コンテンツIPと、これらを活用しながらサービスなどで継続的に収益を稼ぐ「リカーリングビジネス」、規模よりも利益を重視したテレビやオーディオ、カメラなどの高付加価値製品の展開、画像センサーを核とした半導体事業への積極投資および収益拡大と、安定収益を生み出しつつ、稼ぎ頭を育てる基本路線を踏襲する。
事業の方向性は大きく変わらない中、打ち出したのは財務基盤を強化する方針だ。3年間で金融事業を除き、累計2兆円以上の営業キャッシュフロー創出、10%以上の株主資本利益率(ROE)の継続、40%以上の株主資本比率といった数値目標を並べた。
17年度はそれぞれ1兆4802億円、18%、15・6%だった。3年間の営業利益目標を掲げることもやめ、「利益成長よりも質を高めることに注力する」(吉田社長)。
次の軸「半導体」、自動運転普及で商機
利益の質向上に貢献するのは、コンテンツIPを活用したビジネス。音楽、映像、アニメ、ゲームの分野に注力する。中心となるのは吉田社長が「私の考えを言葉にした」と明かす「コミュニティー・オブ・インタレスト」という概念だ。
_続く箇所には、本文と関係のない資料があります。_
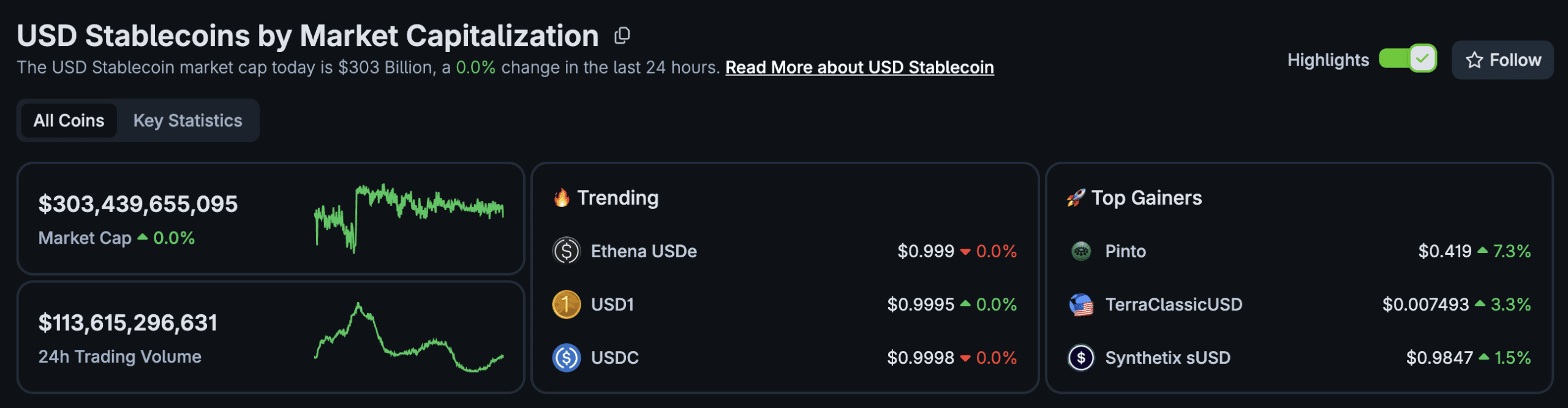
Task: Toggle the Highlights switch off
Action: 1408,59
コンテンツIPを核に、クリエイターとユーザーによるコミュニティーを創出することで、継続的に利益を得る仕組みだ。これに対し、テレビやカメラ、オーディオなどの伝統事業は、基盤収益を担う「ブランデッドハードウエア」と位置づけた。「多額の投資が不要で、大きなキャッシュフローを担う」(吉田社長)。
19年3月期に150億円の営業赤字を見込むスマホ事業も、同分野に位置づけた。吉田社長は「調達、製造、販売の一連のサプライチェーンの中で、家電で最大の市場を抱えるスマホ事業を持つことが、長期的には安定につながる」と主張。「持続可能なキャッシュカウ(収益源)事業にしたい」とし、「事業売却は考えていない」と改めて断言した。
キャッシュ創出の一方で、次の事業のタネも仕込む。画像センサーを中心とした半導体事業は、20年以降の自動運転技術の普及も見据え、投資を加速。距離や位置といったセンシング領域でも、世界シェア1位を目指す。「イメージングとセンシング技術でモビリティーへの安全に貢献すべく、事業育成に取り組んでいる。この領域を20年代における社会貢献の柱にしたい」(吉田社長)。
イヌ型ロボット「aibo(アイボ)」や、高精細画像を強みとした4K内視鏡といった新規事業の育成も進める。「アイボについては介護施設や企業でのサービス提供など、実証試験を進めて事業ドメインを探る」(十時裕樹最高財務責任者)方針だ。